■ **QUOTED PASSAGE**:
Is your Branding Harming or Helping your Business?
There's no denying consumers crave a deeper connection with companies they do business with.
This is why a beautiful website and a logo isn’t enough to define your brand. Uploading a good looking logo and writing a few lines on social media platforms are never enough. Curating a personal brand that genuinely shares who you are and what you stand for are pivotal for your hair business brand. Your brand should show who you are and what you stand for to create a more profound connection with your consumers. More importantly, if your brand isn’t appealing to your intended audience or not genuine, it can repel your future customers. So how do you avoid hair branding blunders when it comes to helping your brand
instead of harming it? Here are five branding mistakes that are harming your business.
1. Failing to Research the Competition
Researching your competitors is especially crucial if you are a newer business. Researching your competition helps you understand what other established companies in the hair business have done. Without knowing how to differentiate your hair business from your competition you run the risk of creating something identical. Knowing your competition helps you:
- Understand what your competitive advantages are.
- Get clarity on who your competitors are.
- Clarity of the pricing market in your area. You don't want to low ball yourself, but you also don't want to overprice your products as well.

■ **DATA ENTRIES**:
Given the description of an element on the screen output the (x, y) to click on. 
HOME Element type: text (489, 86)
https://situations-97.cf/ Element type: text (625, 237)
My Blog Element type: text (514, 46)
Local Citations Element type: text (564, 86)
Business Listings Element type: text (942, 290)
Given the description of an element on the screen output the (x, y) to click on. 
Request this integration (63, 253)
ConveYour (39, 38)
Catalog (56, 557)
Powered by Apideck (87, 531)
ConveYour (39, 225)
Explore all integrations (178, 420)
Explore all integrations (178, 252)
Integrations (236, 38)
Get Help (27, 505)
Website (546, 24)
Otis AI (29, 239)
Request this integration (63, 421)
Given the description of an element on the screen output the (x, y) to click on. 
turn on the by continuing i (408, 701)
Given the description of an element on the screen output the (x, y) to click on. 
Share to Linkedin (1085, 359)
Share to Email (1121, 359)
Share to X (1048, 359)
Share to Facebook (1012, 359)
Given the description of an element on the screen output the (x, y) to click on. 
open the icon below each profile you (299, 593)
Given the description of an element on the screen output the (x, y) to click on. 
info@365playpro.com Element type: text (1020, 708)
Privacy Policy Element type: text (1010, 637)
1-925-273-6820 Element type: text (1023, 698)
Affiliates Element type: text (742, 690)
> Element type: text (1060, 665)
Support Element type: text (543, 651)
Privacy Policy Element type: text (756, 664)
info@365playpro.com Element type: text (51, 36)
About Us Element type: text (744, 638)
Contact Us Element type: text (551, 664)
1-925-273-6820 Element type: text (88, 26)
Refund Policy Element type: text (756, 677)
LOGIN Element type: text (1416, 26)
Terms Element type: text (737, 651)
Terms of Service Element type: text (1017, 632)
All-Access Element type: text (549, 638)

■ **EXERCISE OBJECTIVE**:
Can you retype the stretch of the branding article from "1. Failing to" through "products as well."? The material here comes from a separate source, unrelated to the branding article.

■ **CORRECT ANSWER**:
1. Failing to Research the Competition
Researching your competitors is especially crucial if you are a newer business. Researching your competition helps you understand what other established companies in the hair business have done. Without knowing how to differentiate your hair business from your competition you run the risk of creating something identical. Knowing your competition helps you:
- Understand what your competitive advantages are.
- Get clarity on who your competitors are.
- Clarity of the pricing market in your area. You don't want to low ball yourself, but you also don't want to overprice your products as well.